Hypercallia alexandra

Scientific classification
- Kingdom: Animalia
- Phylum: Arthropoda
- Class: Insecta
- Order: Lepidoptera
- Family: Oecophoridae
- Genus: Hypercallia
- Species: H. alexandra
- Binomial name: Hypercallia alexandra (Meyrick, 1909)
- Synonyms: Gonionota alexandra Meyrick, 1909;

= Hypercallia alexandra =

- Authority: (Meyrick, 1909)
- Synonyms: Gonionota alexandra Meyrick, 1909

Species of moth

Hypercallia alexandra is a moth in the family Depressariidae. It was described by Edward Meyrick in 1909. It is found in Peru.

The wingspan is 18–20 mm. The forewings are brown, more or less largely suffused with light rosy carmine and with a suffused dark reddish-fuscous streak from the base above the middle to the middle of the costa, marked with a more or less distinct short pale ochreous-yellowish line from the base and an ochreous-yellow oblique dash at two-fifths, the costal extremity whitish edged anteriorly. Beneath this dash are two round white dots longitudinally placed in the disc, the second somewhat lower and larger. The costal sinuation beyond the dark streak is marked with a wedge-shaped white spot, separated from it beneath by a suffused yellow spot, beyond this are two approximated inwardly oblique dark reddish-fuscous marks on the costa.
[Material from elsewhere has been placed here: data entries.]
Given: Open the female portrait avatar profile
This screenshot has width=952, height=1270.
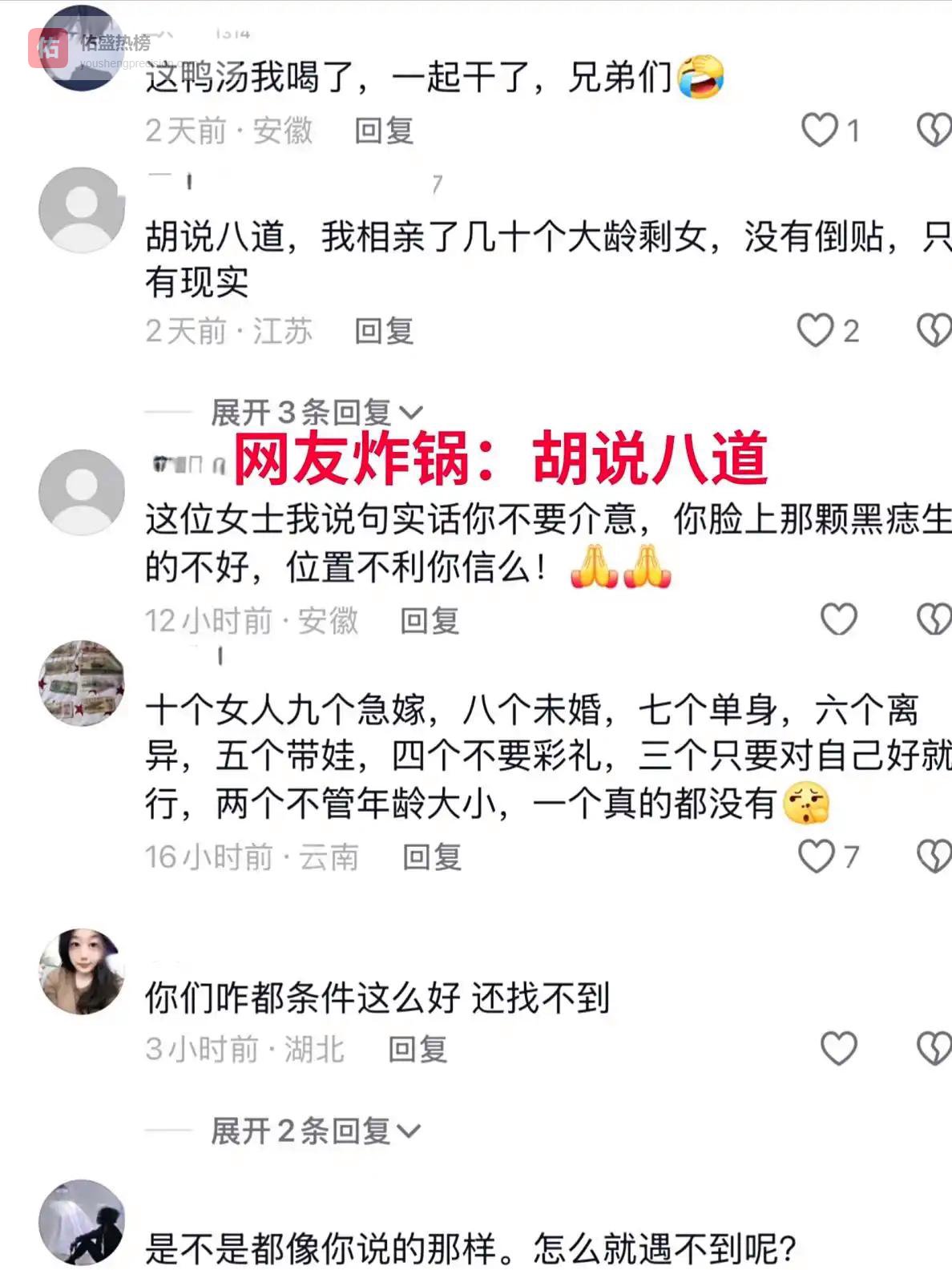Looking at the screenshot, I should tap(82, 971).
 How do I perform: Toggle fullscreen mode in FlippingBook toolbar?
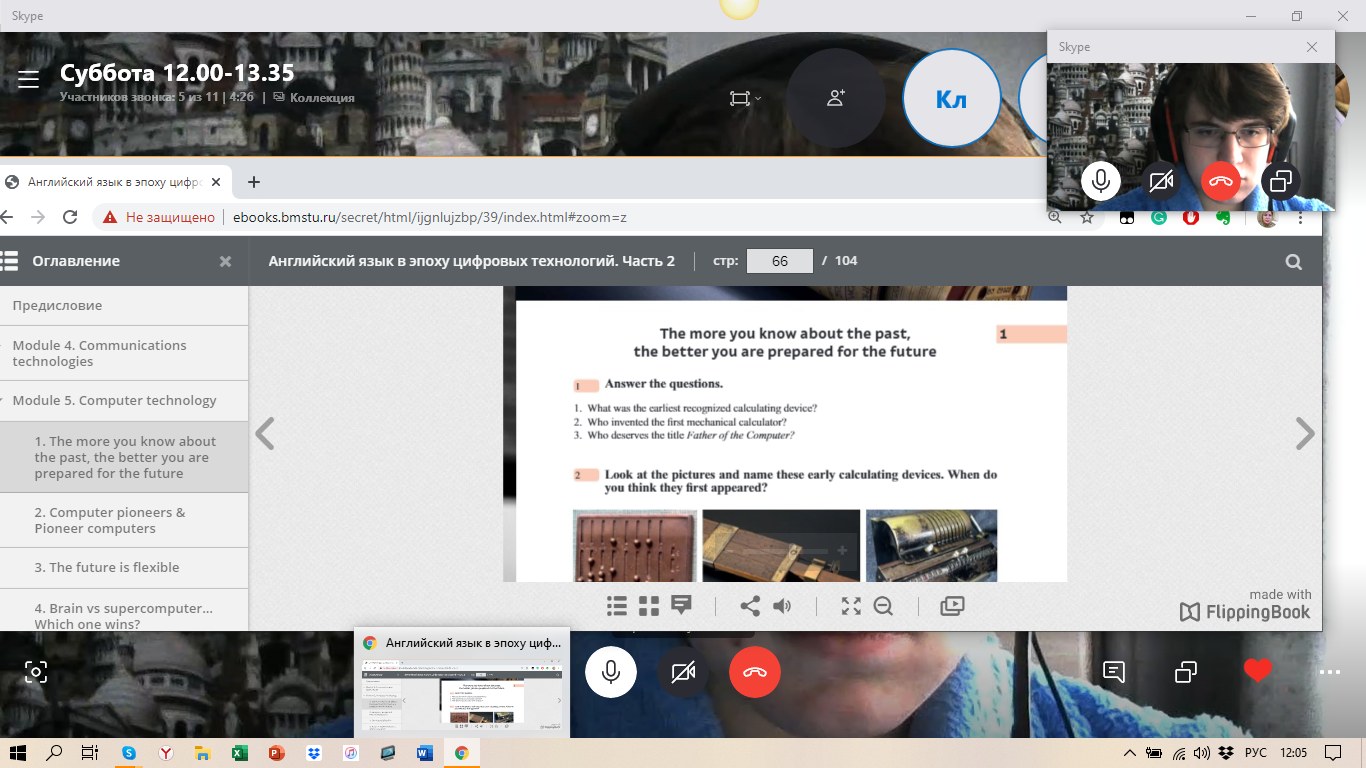pyautogui.click(x=851, y=606)
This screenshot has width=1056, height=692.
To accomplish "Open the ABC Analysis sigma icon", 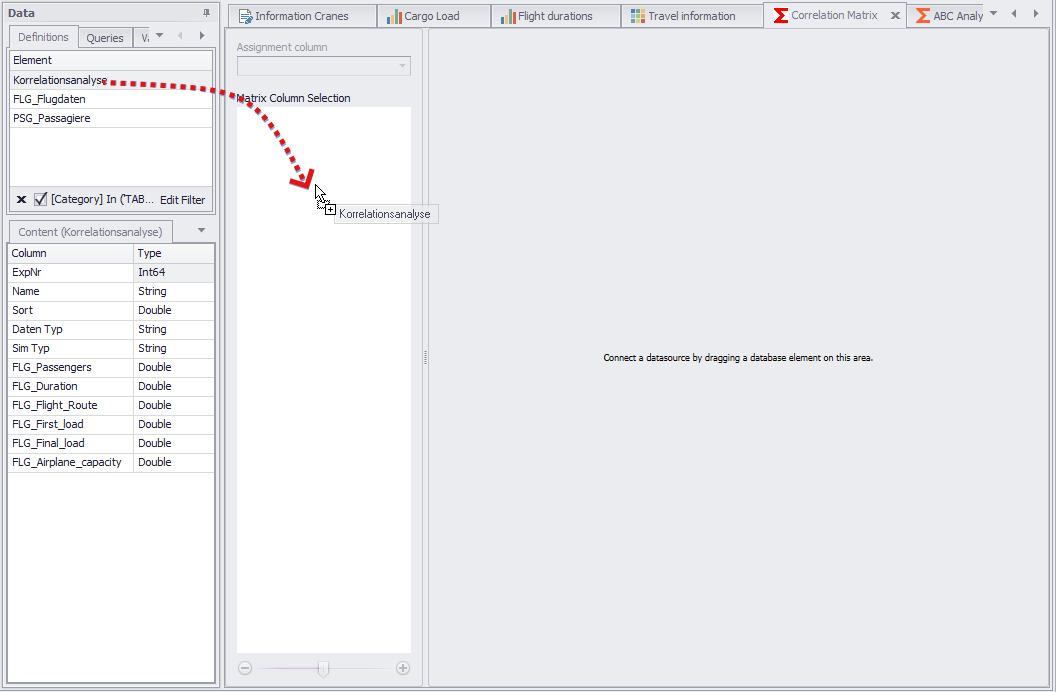I will coord(923,15).
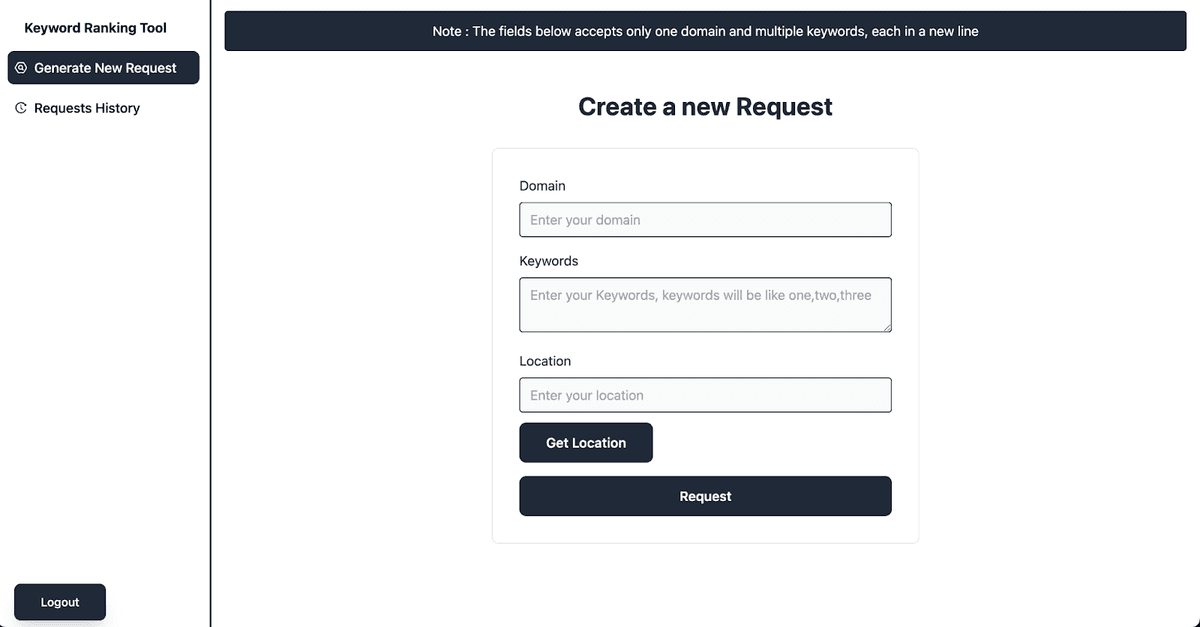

There is a dark reddish-fuscous streak along the basal two-thirds of the dorsum, thickest in the middle, attenuated posteriorly. There is also an oblique dark fuscous mark crossing the subdorsal area at one-fourth and suffused dark reddish-fuscous streaks along the posterior half of the submedian fold, the posterior portion of the lower margin of the cell, and veins 2 and 3. An undefined triangular blotch covers veins 4-7, suffused with rather dark brown. The hindwings are fuscous irrorated with dark fuscous.